# WHAT TO WORK ON:
Your answer should be every line with the word "will", copied from the data below.

# DATA EXTRACTS:
----
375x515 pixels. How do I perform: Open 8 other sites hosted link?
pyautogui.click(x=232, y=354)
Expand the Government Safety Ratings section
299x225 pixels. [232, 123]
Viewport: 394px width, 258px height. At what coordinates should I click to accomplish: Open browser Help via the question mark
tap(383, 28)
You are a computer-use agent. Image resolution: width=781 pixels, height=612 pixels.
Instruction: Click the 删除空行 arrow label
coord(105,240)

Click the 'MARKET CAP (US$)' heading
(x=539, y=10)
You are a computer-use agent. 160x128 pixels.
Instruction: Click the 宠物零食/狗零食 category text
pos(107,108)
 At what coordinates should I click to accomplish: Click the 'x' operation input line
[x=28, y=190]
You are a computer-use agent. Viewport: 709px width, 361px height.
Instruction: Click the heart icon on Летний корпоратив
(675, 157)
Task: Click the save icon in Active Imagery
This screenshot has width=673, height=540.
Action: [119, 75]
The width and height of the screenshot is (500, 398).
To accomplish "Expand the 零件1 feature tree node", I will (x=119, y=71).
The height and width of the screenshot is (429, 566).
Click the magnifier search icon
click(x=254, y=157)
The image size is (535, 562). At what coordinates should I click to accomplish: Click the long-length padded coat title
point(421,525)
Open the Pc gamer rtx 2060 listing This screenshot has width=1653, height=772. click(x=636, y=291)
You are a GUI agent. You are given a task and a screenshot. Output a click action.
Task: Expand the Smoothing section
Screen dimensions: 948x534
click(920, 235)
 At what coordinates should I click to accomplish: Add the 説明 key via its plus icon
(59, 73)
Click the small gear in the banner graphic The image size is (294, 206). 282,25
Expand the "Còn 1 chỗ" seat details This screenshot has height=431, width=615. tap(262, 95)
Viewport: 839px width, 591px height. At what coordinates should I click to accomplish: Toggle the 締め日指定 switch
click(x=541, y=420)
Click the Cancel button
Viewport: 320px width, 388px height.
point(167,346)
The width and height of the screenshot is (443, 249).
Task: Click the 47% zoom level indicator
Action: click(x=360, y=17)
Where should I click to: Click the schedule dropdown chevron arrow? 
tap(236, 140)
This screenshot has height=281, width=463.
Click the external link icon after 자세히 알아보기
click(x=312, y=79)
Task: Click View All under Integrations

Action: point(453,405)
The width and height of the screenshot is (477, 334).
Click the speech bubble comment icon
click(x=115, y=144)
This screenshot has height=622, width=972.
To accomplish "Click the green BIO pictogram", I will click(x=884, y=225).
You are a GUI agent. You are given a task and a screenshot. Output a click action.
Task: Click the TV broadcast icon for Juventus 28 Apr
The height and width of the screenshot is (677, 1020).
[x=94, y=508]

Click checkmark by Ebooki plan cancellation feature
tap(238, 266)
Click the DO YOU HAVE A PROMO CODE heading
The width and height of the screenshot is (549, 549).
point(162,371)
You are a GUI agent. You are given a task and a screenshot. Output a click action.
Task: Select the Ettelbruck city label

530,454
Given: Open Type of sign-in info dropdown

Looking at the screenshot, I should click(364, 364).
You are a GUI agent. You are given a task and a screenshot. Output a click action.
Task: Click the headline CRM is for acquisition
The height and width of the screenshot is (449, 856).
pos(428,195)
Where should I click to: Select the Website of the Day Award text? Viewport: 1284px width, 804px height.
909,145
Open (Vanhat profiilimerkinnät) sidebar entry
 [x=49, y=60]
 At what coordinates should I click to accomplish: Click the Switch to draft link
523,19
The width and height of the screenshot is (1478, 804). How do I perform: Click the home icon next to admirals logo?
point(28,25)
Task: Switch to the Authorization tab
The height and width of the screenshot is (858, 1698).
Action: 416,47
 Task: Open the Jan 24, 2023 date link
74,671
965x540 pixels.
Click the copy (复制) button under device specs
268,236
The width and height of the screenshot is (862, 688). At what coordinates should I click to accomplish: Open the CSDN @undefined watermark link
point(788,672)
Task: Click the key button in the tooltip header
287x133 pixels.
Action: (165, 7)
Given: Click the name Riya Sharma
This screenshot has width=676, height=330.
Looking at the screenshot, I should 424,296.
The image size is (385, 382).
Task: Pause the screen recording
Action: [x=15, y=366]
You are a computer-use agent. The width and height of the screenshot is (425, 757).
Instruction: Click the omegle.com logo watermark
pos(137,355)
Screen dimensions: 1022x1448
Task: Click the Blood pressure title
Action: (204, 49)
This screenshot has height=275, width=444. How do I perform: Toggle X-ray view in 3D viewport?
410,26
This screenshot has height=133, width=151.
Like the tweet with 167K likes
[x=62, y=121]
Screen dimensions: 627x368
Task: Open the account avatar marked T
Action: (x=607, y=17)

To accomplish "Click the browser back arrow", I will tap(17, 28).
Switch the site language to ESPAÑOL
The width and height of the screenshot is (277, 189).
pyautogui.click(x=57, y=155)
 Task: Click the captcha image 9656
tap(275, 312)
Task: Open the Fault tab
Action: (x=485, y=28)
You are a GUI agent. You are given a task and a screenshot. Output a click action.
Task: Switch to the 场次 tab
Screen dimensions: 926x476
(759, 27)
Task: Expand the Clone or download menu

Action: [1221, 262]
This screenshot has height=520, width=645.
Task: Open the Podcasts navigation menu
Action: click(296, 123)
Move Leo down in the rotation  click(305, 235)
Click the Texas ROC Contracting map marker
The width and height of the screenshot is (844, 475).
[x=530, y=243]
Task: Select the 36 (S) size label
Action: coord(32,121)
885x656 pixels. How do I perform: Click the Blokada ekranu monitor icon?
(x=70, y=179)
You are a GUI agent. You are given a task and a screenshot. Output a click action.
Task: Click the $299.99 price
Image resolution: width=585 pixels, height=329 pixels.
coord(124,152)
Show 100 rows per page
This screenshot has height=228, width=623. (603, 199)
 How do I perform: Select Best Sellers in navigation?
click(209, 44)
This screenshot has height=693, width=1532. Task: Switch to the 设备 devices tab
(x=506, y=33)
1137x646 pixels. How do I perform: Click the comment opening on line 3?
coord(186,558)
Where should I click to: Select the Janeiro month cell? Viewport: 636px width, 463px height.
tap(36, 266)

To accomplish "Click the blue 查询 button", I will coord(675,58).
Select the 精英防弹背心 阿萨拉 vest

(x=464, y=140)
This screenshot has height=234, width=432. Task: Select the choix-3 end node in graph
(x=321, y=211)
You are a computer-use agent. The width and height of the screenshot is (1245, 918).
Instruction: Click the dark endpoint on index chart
----
# FINAL ANSWER:
To accomplish "Expand the 零件1 feature tree node", I will (x=119, y=71).
To accomplish "Click the green BIO pictogram", I will click(x=884, y=225).
To accomplish "Click the browser back arrow", I will tap(17, 28).
To accomplish "Click the blue 查询 button", I will coord(675,58).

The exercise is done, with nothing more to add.